Middleware, development tools, realtime operating system
software and services for superior embedded design
 
 
Home
QNX Community Resources
Technical Articles
View Article - Who Gives a Blit?

 

Who Gives a Blit?

by John Fehr

If you're writing an application that draws raw images into a window, you want to use the fastest blit possible. In this article, I'll describe three ways to blit images using the QNX® Neutrino® - from slowest to fastest. I'll assume you don't want any dithering, blending, or anything complex; you just want the image to be drawn in your window as quickly as possible.
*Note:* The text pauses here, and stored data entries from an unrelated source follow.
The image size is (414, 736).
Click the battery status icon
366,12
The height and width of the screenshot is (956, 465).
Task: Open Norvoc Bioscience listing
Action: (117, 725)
I'll also assume your display is in 16-bit mode. (32-bit mode is much the same, except the size of the image buffer is twice as big, and the pixel format is different.)


Method 1: Memory blit


The first way to blit is to use one of two image-drawing routines: PgDrawImage or PgDrawImagemx. The only difference is that PgDrawImagemx can detect and use a shared memory pointer instead of a normal malloced memory pointer. (More on shared memory later.)
With PgDrawImagemx, however, data isn't physically copied into the draw buffer until the draw buffer is flushed with PgFlush(). So if you call PgDrawImagemx(), change the image data, then call PgFlush(), you'll see the changed image data, not the original. So for this purpose, it's easiest to put a PgFlush() call immediately after the PgDrawImagemx() function call.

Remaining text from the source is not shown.